Watch out for bears, and bear propaganda

It’s time for an open and frank national conversation about bear propaganda.

Having grown up in New York City, I had not been made aware of the problem until fairly late in life. This was remedied by my lovely wife, who grew up in Fairbanks, Alaska, where bears are not an abstraction. In policy terms, I was an idealist and she was a realist.

The issue didn’t come up much during the wooing stage or the early years of our marriage. But as often happens with matters of core conviction, it was when we had a child that my wife’s passion on the issue was made clear to me. Any time my daughter and I watched something on TV featuring a bear behaving like a cuddly companion or some majestic, gentle denizen of the woodlands for hippies or retirees to take pictures of, my wife would shout, “That’s bear propaganda!”

It’s been one of the staples of home life. If we’re watching a documentary about adorable bear cubs, she’ll explain that they’re just waiting to get big enough to eat our faces. Performing bears? Biding their time for the right moment to eat your face.

And even though my daughter and I tend to make fun of mommy’s obsession, over the years I’ve become convinced.

The culture is shot-through with bear propaganda. Coca-Cola runs elegant Christmastime cartoons of polar bear families celebrating the season. Never mind that polar bears don’t live in intact nuclear families. The males are cads who spend a few days with the single white females before scampering off to spend the rest of their lives as deadbeat dads. Also, if the supply of adorable (yet tasty!) seals runs low, the males have been known to eat bear cubs.

They also eat other things when the opportunity arises. Which is what prompted this column in the first place. Last month, a video of a polar bear palling around with a dog went viral, appearing on news shows and eliciting a chorus of “awws” from audiences and anchors alike.

But experts in polar bear behavior recognized that the bear was checking it out the way an experienced shopper squeezes a cantaloupe.

Indeed, the bear was baited to come check out the dog so that a Canadian businessman could provide better photo-ops for tourists.

“To me, it’s like it’s trying to see if the food’s ready or not,” Tom Smith, a wildlife biologist, laughingly told the Washington Post. “It’s not surprising that it would try to explore this dog … but I guarantee if you left that bear there long enough, it would say, ‘I wonder what this dog tastes like?’”

Well, here’s the good news: The bear didn’t eat the dog.
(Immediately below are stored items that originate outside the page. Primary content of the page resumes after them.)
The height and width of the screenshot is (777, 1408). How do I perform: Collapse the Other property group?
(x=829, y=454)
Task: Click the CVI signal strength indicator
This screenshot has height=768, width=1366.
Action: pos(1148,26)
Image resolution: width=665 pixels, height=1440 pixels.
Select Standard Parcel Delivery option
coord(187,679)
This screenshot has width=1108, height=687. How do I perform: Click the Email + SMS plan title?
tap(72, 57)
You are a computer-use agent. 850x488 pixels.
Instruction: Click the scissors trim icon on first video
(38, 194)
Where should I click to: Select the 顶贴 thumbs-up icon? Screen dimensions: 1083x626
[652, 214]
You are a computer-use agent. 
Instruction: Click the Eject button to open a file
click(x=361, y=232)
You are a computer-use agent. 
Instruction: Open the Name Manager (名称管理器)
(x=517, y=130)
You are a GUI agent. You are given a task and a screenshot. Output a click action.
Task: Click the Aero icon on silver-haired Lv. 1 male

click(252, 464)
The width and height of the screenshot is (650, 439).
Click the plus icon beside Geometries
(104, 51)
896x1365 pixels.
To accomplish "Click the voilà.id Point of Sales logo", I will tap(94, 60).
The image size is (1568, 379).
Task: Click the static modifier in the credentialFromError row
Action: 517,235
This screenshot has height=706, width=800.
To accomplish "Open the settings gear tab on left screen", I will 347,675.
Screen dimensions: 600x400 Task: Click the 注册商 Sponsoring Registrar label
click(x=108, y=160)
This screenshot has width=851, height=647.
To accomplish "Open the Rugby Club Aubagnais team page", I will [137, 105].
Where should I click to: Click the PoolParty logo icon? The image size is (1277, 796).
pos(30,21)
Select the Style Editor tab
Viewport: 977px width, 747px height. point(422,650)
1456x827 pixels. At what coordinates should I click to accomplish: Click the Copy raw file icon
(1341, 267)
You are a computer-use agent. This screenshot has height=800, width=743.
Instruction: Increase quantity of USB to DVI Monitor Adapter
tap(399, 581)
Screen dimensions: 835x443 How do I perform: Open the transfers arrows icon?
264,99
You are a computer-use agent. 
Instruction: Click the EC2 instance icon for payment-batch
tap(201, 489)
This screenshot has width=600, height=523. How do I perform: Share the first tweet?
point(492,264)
The bad news: It (or another bear) ate a different dog. Why? Because what polar bears do.

But you wouldn’t know that from popular culture. Every couple of months, a new big-budget animated film comes out — “Finding Dory,” “The Secret Life of Pets,” etc. — in which animals have human personalities. Many animal lovers think it’s harmless and entertaining — and in one sense they’re right. I like a lot of those movies.

But it’s a remarkable thing if you take a step back and think about it. Many of these movies treat humans as the enemy — cruel, careless despoilers of the environment — while at the same time telling us that the highest compliment we can pay to animals is to assume they’re just like us. These movies tell us virtually nothing about animals but a great deal about ourselves. Warthogs don’t sing “No Worries,” and sharks have never joined a support group that says “fish are friends, not food.” By all means put down the crystal and swim with your spirit-animal dolphin friends. But bear in mind, male dolphins are rapists.

And should you get a chance to steal a hug from a polar bear or grizzly, don’t be surprised when it eats your face.